Come evidenziato, la presenza di L. Oleae nell’oliveto, entro i limiti definiti dalle cosiddette soglie di tolleranza, non desta particolare preoccupazione, del tutto diversa la situazione qualora dette soglie risultino superate. A tal proposito, vista l’estrema eterogeneità dei territori olivicoli calabresi e la differente suscettibilità manifestata dalle diverse cultivar, di fondamentale importanza, per l’impostazione e l’avvio di un razionale programma di difesa, risulta essere un capillare monitoraggio in campo, in grado di rilevare zona per zona la presenza del parassita, la densità di popolazione e di conseguenza il danno potenziale. Le premesse per la realizzazione di interventi di controllo efficaci, razionali ed ecocompatibili, fanno capo ai concetti di difesa integrata ed al raggiungimento delle soglie economiche d’intervento che per il tripide sono il 10% dei germogli attaccati e n. 5 tripidi (adulti e neanidi)/mq utilizzando il metodo del frappage (Vademecum informativo Tripide Olivo, Regione Calabria, Servizio Fitosanitario Regionale, 2017).

Nei confronti del tripide dell’olivo, le pratiche agronomiche, giocano un ruolo molto importante nel suo controllo e diffusione. La potatura dell’olivo consente ai fattori ambientali come la luce solare e agli eventi meteorologici (pioggia, vento, ecc.) di penetrare all’interno della pianta creando un microclima ostile al fitofago (Tremblay, 1981). La gestione del suolo, sembra influire sulla mortalità di preninfe e ninfe che vivono nello strato più superficiale del terreno o nei residui vegetali (Marullo e Vono, 2017)

Nei regimi di agricoltura biologica strategie di controllo con l’utilizzo prodotti a base di piretro o piretrine naturali (eseguire i trattamenti nelle ore più fresche, sostanze fotosensibili), ossicloruro di rame ed olii bianchi, hanno un’azione limitante nei confronti del tripide dell’olivo.
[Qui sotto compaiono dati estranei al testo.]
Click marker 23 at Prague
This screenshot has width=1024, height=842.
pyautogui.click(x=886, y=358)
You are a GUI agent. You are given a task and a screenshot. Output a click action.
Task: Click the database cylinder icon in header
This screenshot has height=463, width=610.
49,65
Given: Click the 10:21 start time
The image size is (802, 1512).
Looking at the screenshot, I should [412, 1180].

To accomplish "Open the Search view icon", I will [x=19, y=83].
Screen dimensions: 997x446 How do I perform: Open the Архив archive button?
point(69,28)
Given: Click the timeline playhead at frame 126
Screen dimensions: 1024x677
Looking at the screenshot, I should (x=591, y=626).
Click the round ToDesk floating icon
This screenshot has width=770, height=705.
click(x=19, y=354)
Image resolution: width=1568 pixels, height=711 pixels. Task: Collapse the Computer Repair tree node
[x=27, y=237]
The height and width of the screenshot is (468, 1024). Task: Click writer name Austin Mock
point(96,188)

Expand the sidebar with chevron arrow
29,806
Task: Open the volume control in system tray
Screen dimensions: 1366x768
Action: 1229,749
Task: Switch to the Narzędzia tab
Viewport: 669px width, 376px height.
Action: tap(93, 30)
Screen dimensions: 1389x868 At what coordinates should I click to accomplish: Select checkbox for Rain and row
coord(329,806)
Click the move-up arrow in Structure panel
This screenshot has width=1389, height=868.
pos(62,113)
Figura 8: corpo fruttifero di agente fungino isolato da drupe infette

 CONSIDERAZIONI CONCLUSIVE

Quando la popolazione di un insetto fitofago, considerato secondario, va incontro a forti infestazioni, sono insufficienti i fattori di eco-resistenza (assenza di efficaci fattori biotici e abiotici di contenimento), ciò permette il raggiungimento di elevate densità di popolazioni con conseguenti danni economici.

Le osservazioni hanno evidenziato, che attualmente, in alcune realtà locali, la biocenosi dell’oliveto non è in grado di contrastare il potenziale biotico del tripide, è necessario, pertanto, un accurato monitoraggio nelle aree olivetate colpite. Promuovendo programmi di lotta biologica basati sul potenziamento sull’impiego di antagonisti naturali finalizzati al contenimento della popolazione del fitomizo al di sotto delle soglie di danno e l’utilizzo di razionali e moderne tecniche colturali.

Bisogna essere consapevoli che l’oliveto è un agroecosistema che, a differenza di altre realtà produttive, può e deve essere gestito con soluzioni che limitano drasticamente gli interventi fitosanitari senza condizionare le esigenze economiche del produttore, dei mercati e quindi del consumatore.

RINGRAZIAMENTI

Gli Autori ringraziano Antonio Garreffa per la preziosa collaborazione fornita durante il periodo del monitoraggio.